Selon le site d’Anatis bioprotection, qui en fait la distribution commerciale, la larve du syrphe d’Amérique est furtive et se déplace à travers les pucerons sans les faire tomber. Elle peut en manger jusqu’à 300 durant sa phase de développement.
Puisque l’espèce est migratrice, cette mouche peut parcourir de grandes distances, ce qui présente un avantage par rapport à d’autres auxiliaires qui ont une capacité de dispersion limitée.
Un auxiliaire pour l’hiver?
« En serre, on pense que le syrphe est bien adapté pour les cultures l’hiver et le printemps, alors que les températures sont plus froides », poursuit Noémie Gonzalez. Considérant que les producteurs en serre ont moins d’auxiliaires disponibles pendant ces saisons, l’équipe du Laboratoire de lutte biologique a mené divers tests sur l’activité du syrphe à plus faible température, afin de reproduire les paramètres des différents types de serres exploités au Québec.
« En serres d’hiver ou en tunnels non chauffés, on pense qu’il pourrait fonctionner, car on l’a observé actif à des températures de 18 °C, de 15 °C et même de 12 °C », résume-t-elle.
Résultats encourageants
Dans le cadre de sa thèse de doctorat, elle a testé en parallèle l’activité du syrphe sur des photopériodes plus courtes. Ainsi, elle a observé à l’hiver 2022 son comportement dans une serre expérimentale de poivrons.
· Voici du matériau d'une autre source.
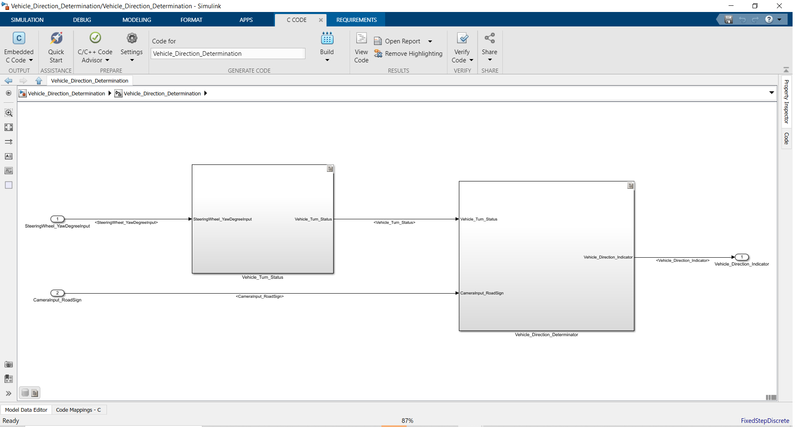Open the Share dropdown menu
The width and height of the screenshot is (800, 427).
click(489, 51)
Une partie ne bénéficiait que de 8 à 9 heures de lumière naturelle par jour et deux autres sections recevaient un traitement lumineux artificiel de 16 heures, l’une avec des lampes au sodium et l’autre avec des ampoules DEL. La serre était à une température de 24 °C le jour et de 19 °C la nuit.
Noémie Gonzalez a étudié la croissance des pucerons et le nombre d’œufs pondus par le syrphe dans les colonies de pucerons, en tenant compte qu’une luminosité prolongée favorise le développement du nuisible. « Au niveau de la fécondité, on n’a pas vu de différence pour le syrphe, quel que soit le traitement de lumière », mentionne la doctorante, qui a partagé ses résultats durant la réunion annuelle de la Société d’entomologie du Québec.
Par contre, l’ajout de l’éclairage artificiel a amélioré le taux d’éclosion des œufs de la mouche, bien qu’il ait obtenu une bonne performance avec la lumière naturelle, soit plus de 75 % des œufs éclos. La doctorante a aussi observé que le taux d’éclosion était sensiblement meilleur avec les ampoules DEL. La raison de cette différence demeure inconnue.
Actuellement, des chercheurs au Centre de recherche agroalimentaire de Mirabel (CRAM) observent le comportement du syrphe dans des conditions de serres minimalement chauffées ou de serres froides sans éclairage artificiel pour explorer tout le potentiel de cet auxiliaire chez nous.
« Le défi, c’est de garder la mouche en serre, car c’est un insecte migratoire. Le producteur pourrait installer des fleurs pour l’inciter à demeurer à l’intérieur », suggère-t-elle.